Schizomavella ochracea ( Hincks, 1862)

This species was erroneously cited by Novosel and Požar-Domac (2001) when compiling previous records from the Adriatic. Friedl (1918) actually cited ‘ Smittina auriculata var. spathulata ( Hincks, 1886 = var. ochracea Hincks ) ’ from near Banjol (Rovinj), around Brijuni islands and near Muggia ( Italy); subsequently, Vatova (1928) compiled this record. The variety spathulata actually corresponds to S. cornuta (see above). Lepralia ochracea has been redescribed recently and reassigned to the genus Stephanotheca . Irrespective of this, it seems to be absent from the Mediterranean anyway (Reverter- Gil et al. 2012).

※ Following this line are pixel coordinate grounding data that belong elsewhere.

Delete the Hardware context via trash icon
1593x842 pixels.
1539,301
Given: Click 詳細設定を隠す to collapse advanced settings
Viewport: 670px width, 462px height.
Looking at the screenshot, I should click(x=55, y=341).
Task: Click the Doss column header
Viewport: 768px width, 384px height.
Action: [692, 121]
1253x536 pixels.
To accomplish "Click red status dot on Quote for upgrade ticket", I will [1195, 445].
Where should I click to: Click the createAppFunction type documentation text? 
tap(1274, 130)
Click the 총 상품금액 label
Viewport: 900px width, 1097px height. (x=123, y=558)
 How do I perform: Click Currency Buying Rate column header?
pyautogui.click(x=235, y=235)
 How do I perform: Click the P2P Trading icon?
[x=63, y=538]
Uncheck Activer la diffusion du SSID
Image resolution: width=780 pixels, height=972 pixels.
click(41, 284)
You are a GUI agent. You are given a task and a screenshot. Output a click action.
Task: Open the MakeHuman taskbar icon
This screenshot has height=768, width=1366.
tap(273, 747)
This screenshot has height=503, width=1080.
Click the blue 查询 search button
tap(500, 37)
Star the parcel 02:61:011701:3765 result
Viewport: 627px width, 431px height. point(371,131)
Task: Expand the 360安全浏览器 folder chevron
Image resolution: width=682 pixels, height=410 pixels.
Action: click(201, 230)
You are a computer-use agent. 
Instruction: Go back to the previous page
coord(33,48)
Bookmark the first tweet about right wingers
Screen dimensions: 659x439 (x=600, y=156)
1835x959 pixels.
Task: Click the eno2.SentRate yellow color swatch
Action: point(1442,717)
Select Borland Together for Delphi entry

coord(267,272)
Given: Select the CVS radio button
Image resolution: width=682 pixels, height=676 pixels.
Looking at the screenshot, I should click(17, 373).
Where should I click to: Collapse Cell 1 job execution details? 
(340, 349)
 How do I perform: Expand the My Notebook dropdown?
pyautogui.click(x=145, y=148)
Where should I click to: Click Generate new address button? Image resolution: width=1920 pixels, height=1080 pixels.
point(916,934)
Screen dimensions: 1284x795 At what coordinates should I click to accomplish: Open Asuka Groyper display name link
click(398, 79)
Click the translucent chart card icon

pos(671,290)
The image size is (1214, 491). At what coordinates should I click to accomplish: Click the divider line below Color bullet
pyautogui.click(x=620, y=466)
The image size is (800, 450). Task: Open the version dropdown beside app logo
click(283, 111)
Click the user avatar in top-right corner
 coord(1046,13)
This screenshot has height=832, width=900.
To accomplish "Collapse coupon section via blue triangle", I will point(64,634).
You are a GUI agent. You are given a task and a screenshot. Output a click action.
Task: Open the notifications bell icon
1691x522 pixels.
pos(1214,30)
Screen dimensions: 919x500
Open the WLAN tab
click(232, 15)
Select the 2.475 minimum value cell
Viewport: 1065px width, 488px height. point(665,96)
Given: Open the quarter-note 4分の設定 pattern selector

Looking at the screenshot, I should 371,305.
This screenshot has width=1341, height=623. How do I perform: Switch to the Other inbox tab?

Schizomavella rudis ( Manzoni, 1869)

This species was reported in the Adriatic by McKinney and Jaklin (2000), Hayward and McKinney (2002) and Novosel (2007). As stated above, all of these records probably correspond to S. adriatica sp. nov.

Schizomavella subsolana Hayward and McKinney, 2002

This species, described by Hayward and McKinney (2002) from the northern Adriatic, was later reported by Novosel (2007). Unfortunately, her original material has been lost, and so was not included in the present study.

Schizomavella triangularis Reverter-Gil and Fernández-Pulpeiro, 1997

This species was reported by Chimenz Gusso et al. (2007) from the northern Adriatic, but it was a typographical mistake (Chimenz Gusso pers. comm.); it was deleted from that area in a subsequent paper ( Rosso et al. 2010). Schizomavella triangularis was not found during the present study.